[What to produce] Repeat precisely the line in which "Viewport: 882px width, 588px height." occurs and all lines that follow it in the entries below. Pictures must be omitted.

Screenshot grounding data

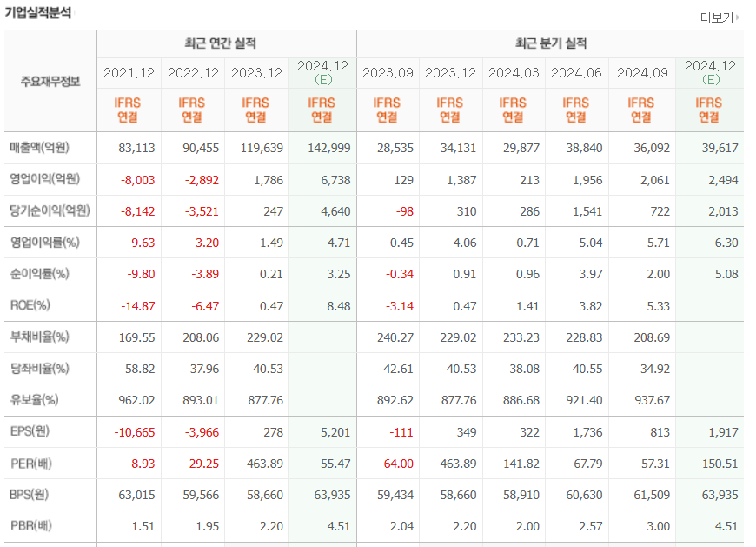Click the PER(배) row label
The height and width of the screenshot is (547, 756).
point(30,462)
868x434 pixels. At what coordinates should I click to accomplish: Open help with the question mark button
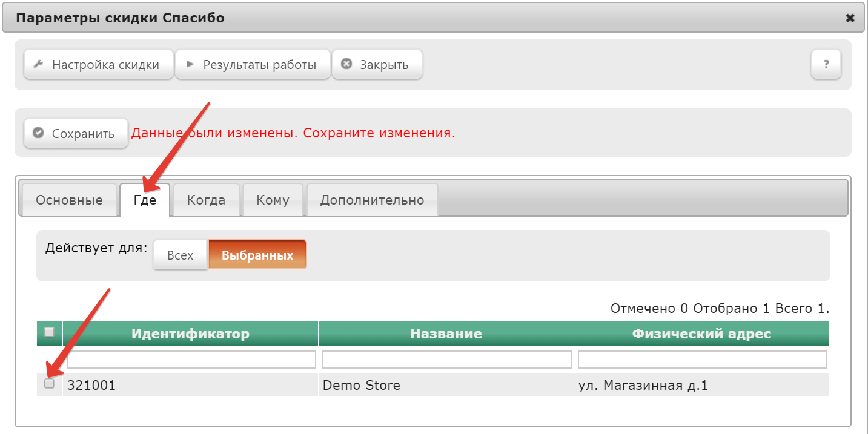click(826, 64)
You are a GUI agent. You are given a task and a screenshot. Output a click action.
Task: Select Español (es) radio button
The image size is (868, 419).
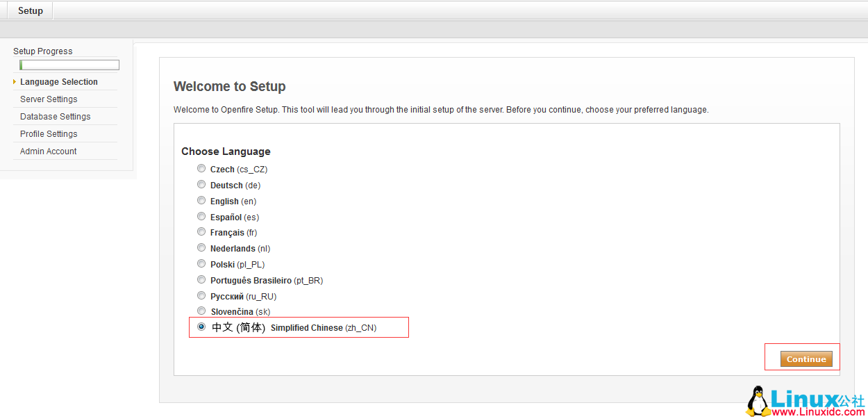pos(201,216)
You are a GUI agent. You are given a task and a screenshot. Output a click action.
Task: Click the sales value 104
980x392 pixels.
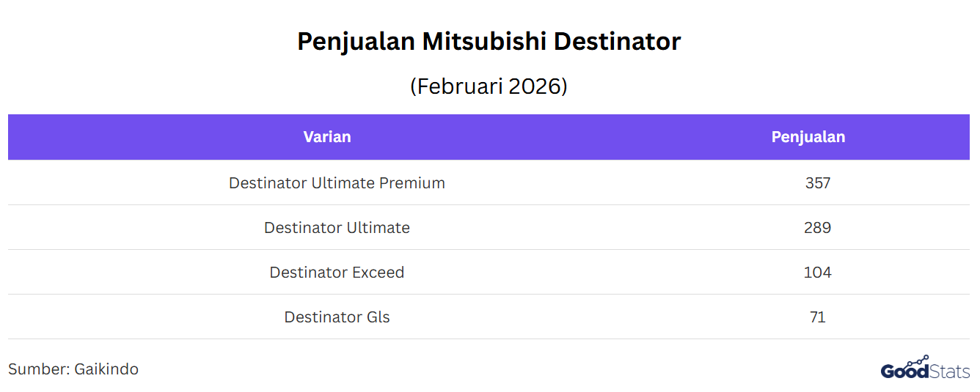tap(817, 272)
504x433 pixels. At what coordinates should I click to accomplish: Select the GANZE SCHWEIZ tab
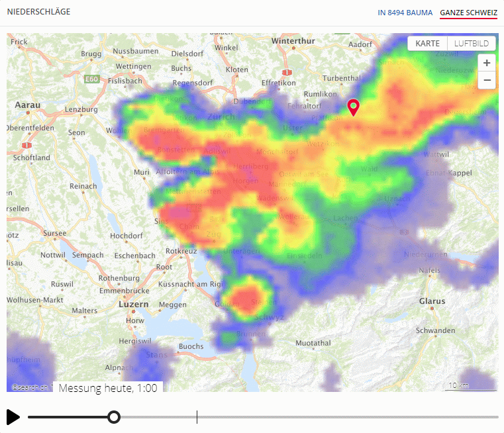point(468,13)
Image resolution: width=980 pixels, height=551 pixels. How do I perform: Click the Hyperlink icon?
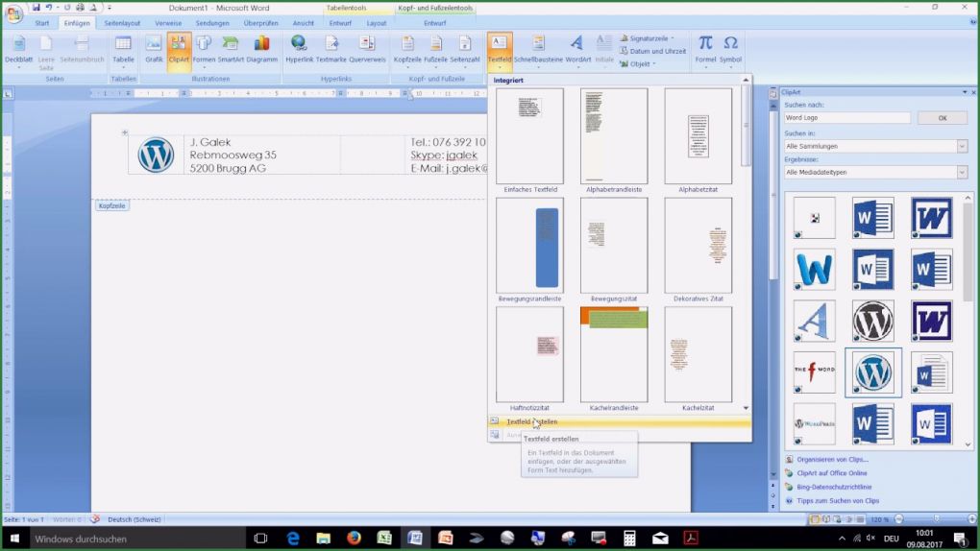coord(299,48)

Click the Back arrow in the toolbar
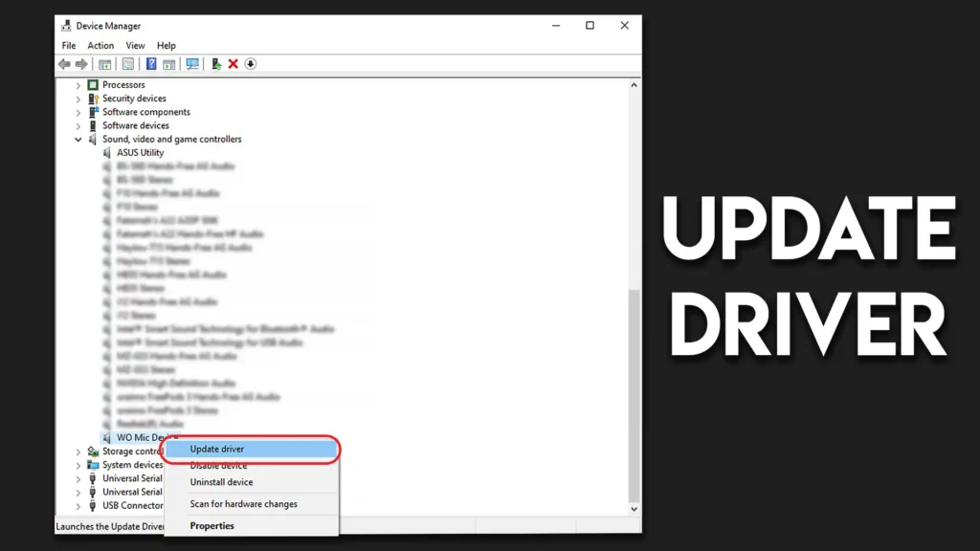[x=64, y=64]
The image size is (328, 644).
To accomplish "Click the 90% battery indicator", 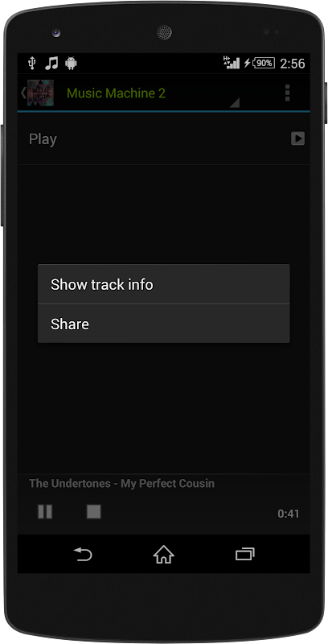I will [264, 63].
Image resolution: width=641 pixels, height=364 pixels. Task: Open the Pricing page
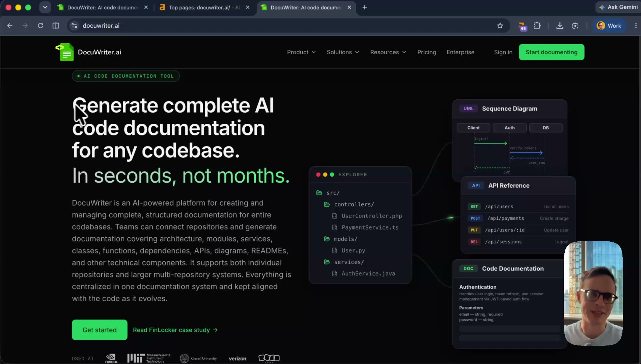tap(427, 52)
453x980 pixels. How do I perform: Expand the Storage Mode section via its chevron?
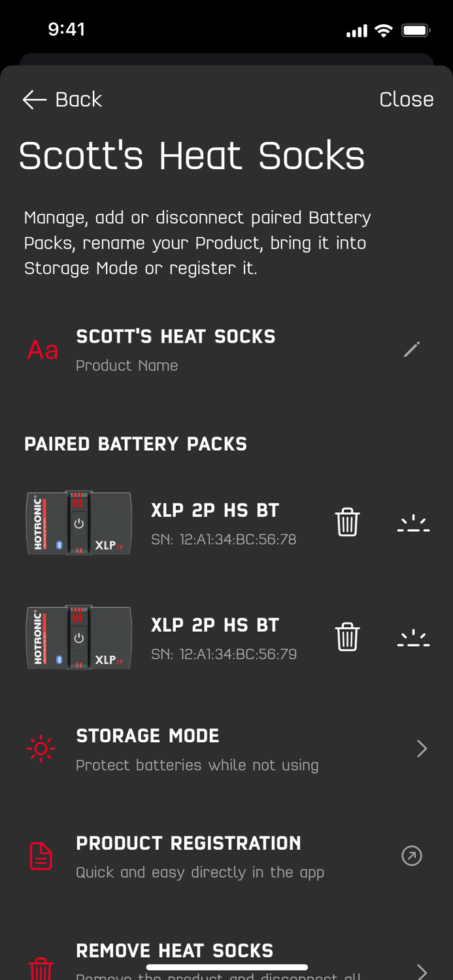(x=423, y=748)
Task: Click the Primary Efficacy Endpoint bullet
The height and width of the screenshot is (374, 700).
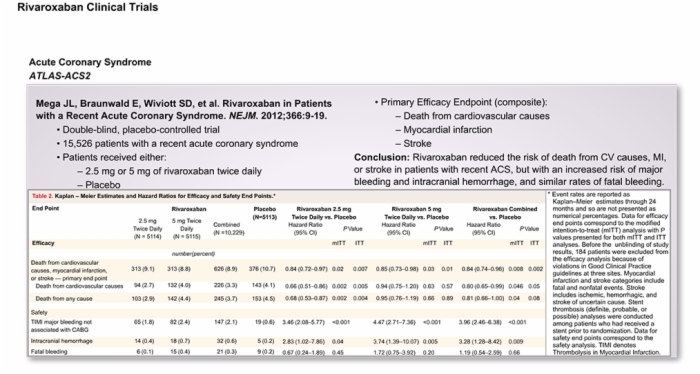Action: [461, 102]
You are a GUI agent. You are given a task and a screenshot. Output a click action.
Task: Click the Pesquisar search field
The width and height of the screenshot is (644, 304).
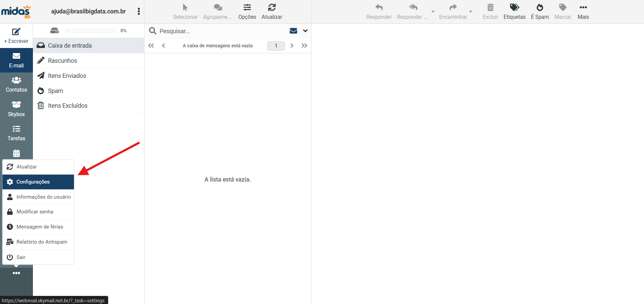click(218, 31)
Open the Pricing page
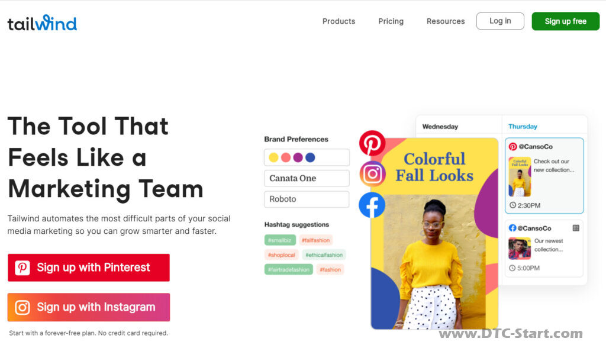The height and width of the screenshot is (364, 606). [391, 21]
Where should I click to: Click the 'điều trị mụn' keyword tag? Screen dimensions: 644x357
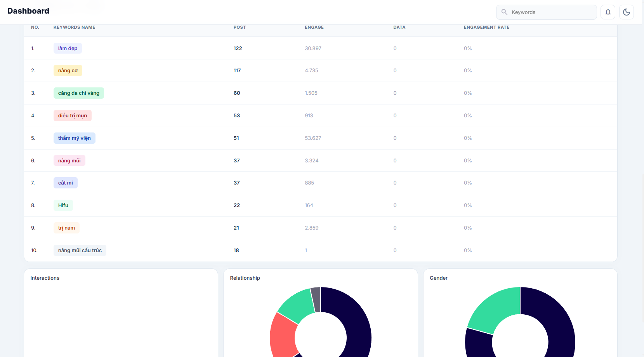73,115
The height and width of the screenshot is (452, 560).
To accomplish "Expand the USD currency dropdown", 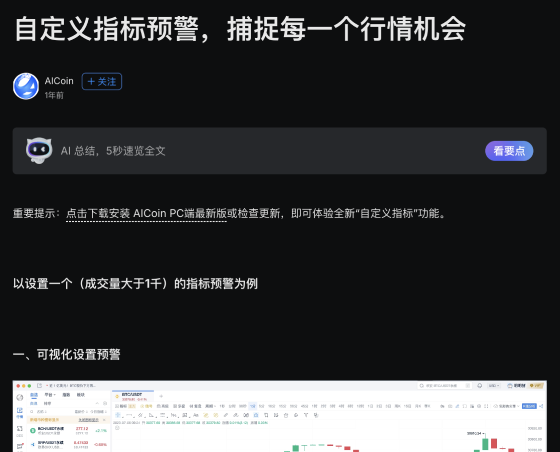I will tap(494, 386).
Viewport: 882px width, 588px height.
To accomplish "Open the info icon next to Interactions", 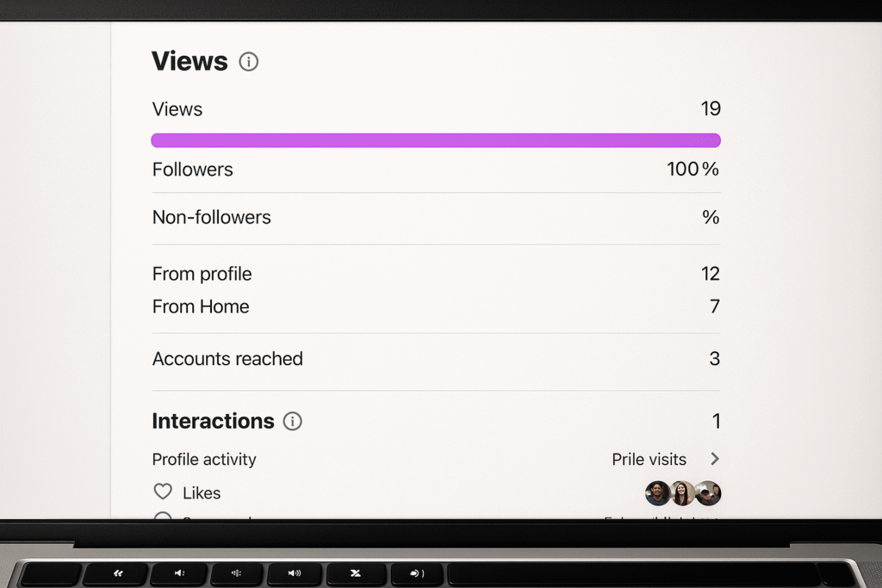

[Answer below]
Viewport: 882px width, 588px height.
To accomplish "Open the info icon next to Interactions", 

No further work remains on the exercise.